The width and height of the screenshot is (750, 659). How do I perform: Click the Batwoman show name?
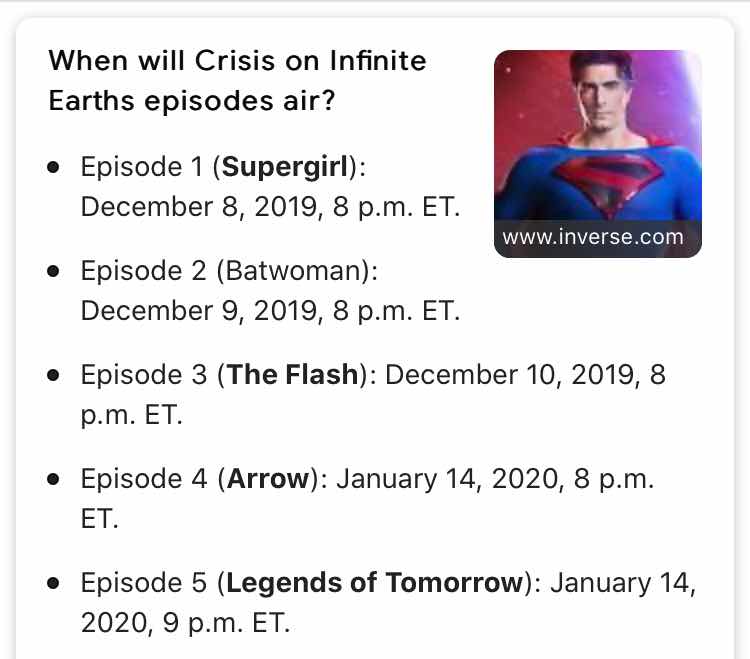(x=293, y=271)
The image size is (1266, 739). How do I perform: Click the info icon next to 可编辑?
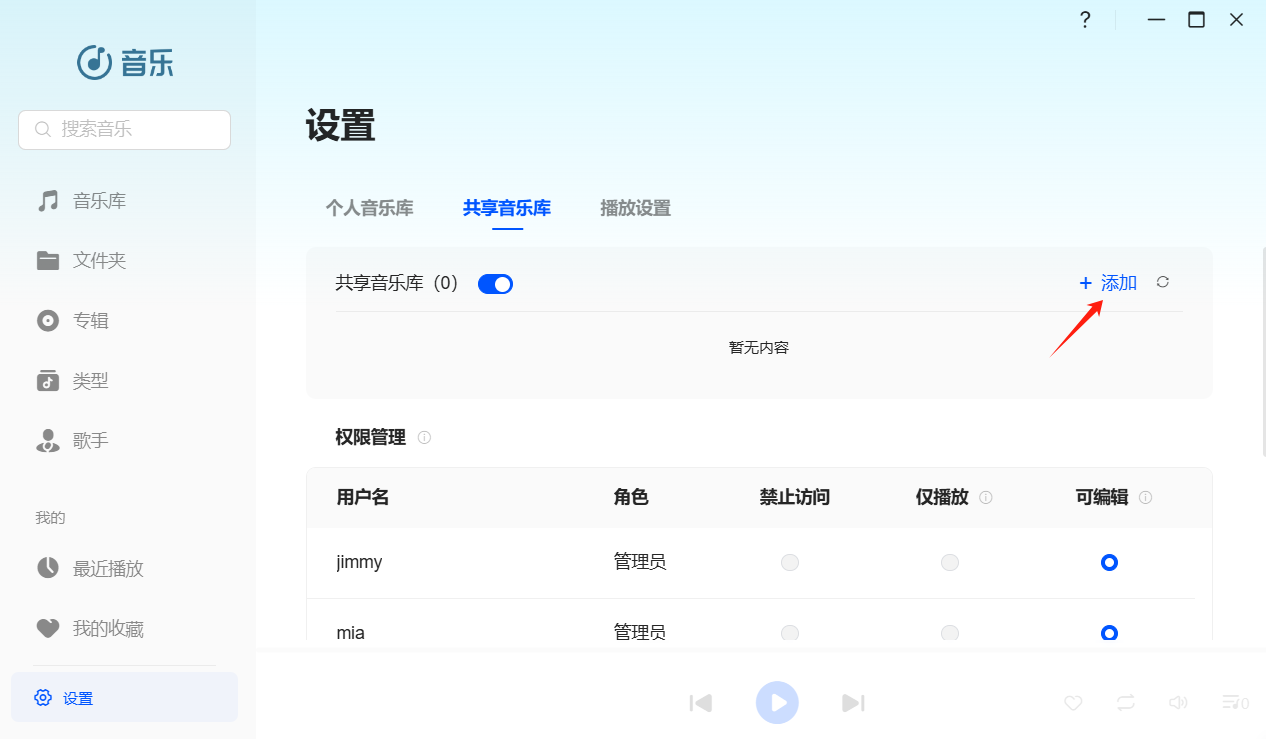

▬▬▬

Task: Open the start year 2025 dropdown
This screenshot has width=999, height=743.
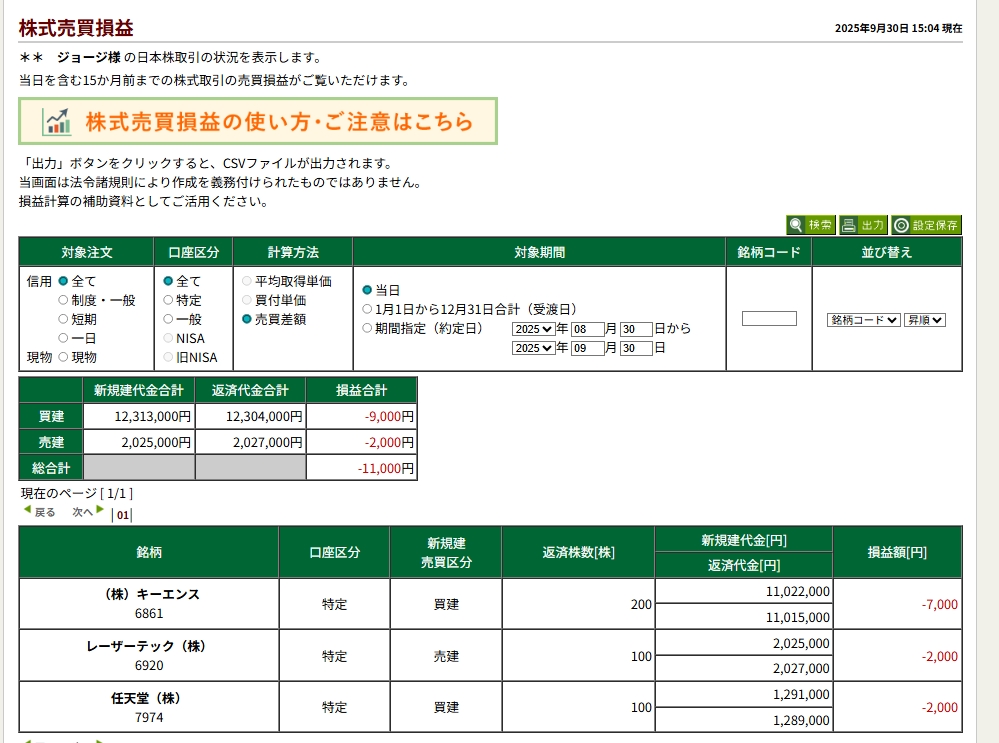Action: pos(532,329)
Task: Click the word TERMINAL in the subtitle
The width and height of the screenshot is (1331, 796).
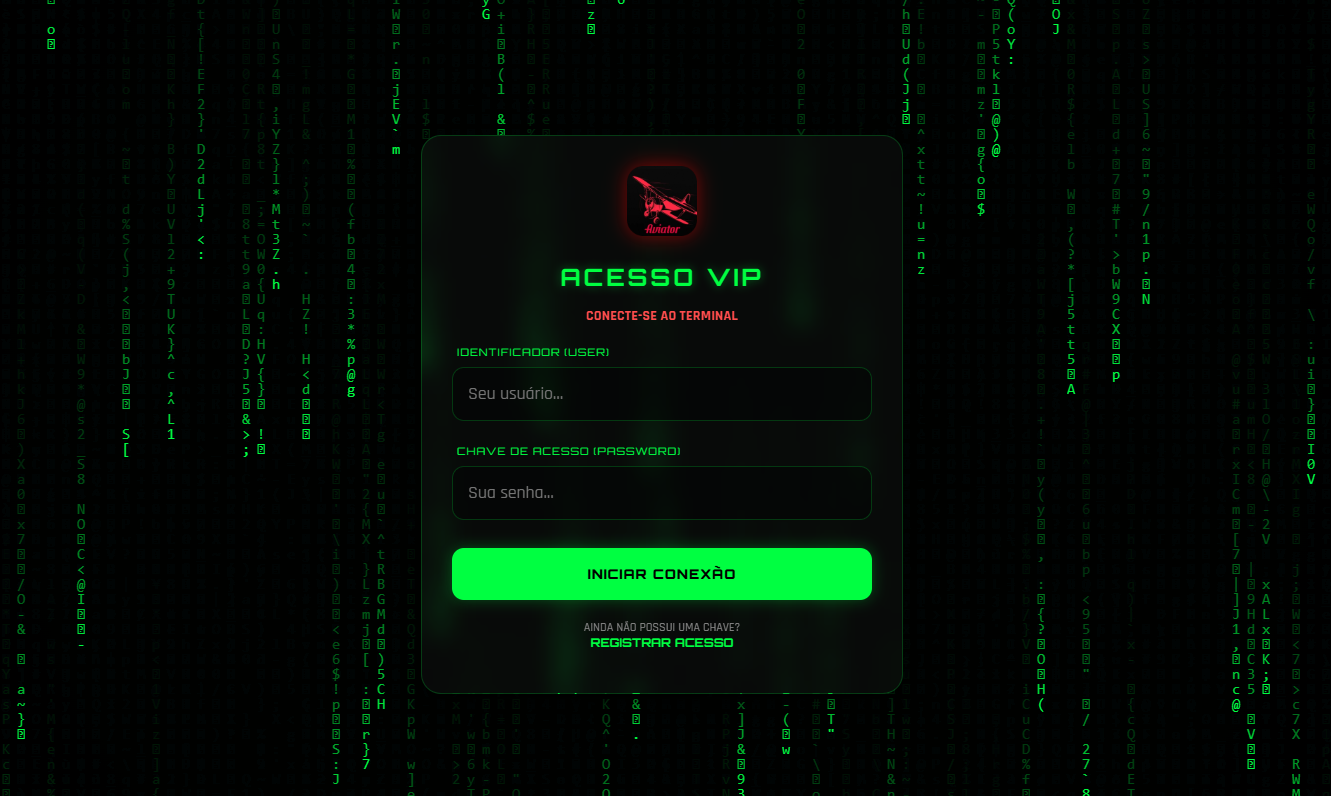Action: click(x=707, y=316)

▬▬▬

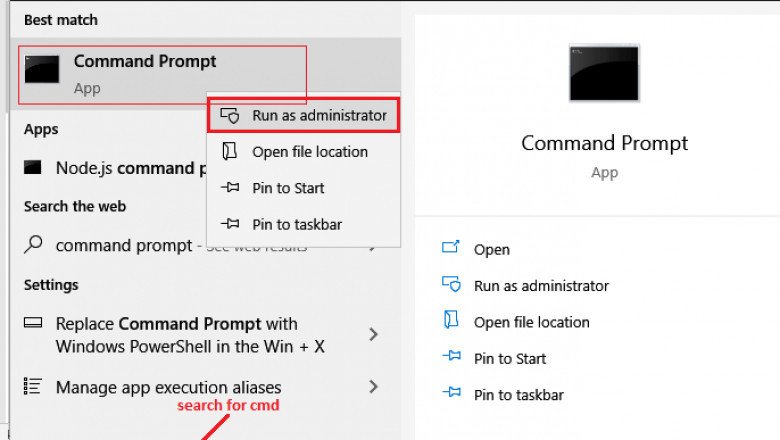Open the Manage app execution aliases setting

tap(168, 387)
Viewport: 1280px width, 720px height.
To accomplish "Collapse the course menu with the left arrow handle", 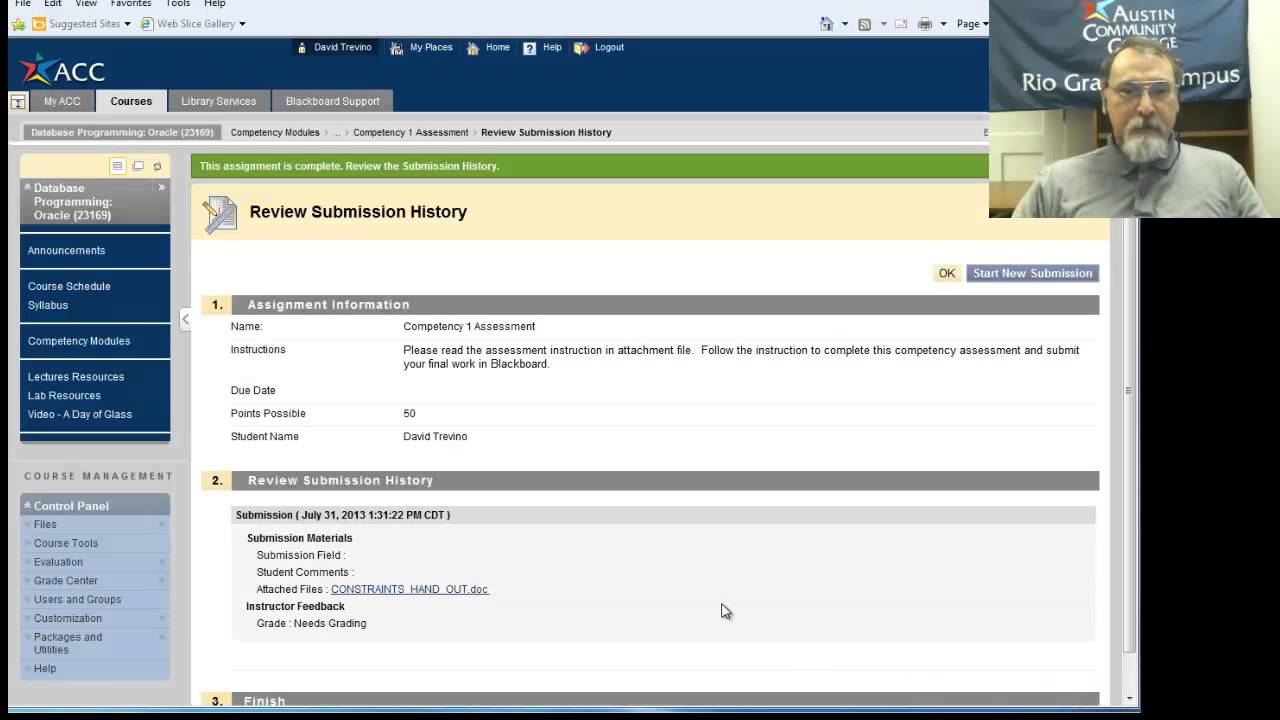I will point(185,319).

▬▬▬

■ REQUIREMENT
Return word for word the lines of the listing above, starting at the line with "The width and height of the screenshot is (750, 659)." and ending at the line with "The image size", both included. Pictures do not belong in the copy.

■ THE ANSWER
The width and height of the screenshot is (750, 659). How do I perform: Click the Batwoman show name?
(x=293, y=271)
The image size is (1266, 739). How do I perform: Click the info icon next to 可编辑?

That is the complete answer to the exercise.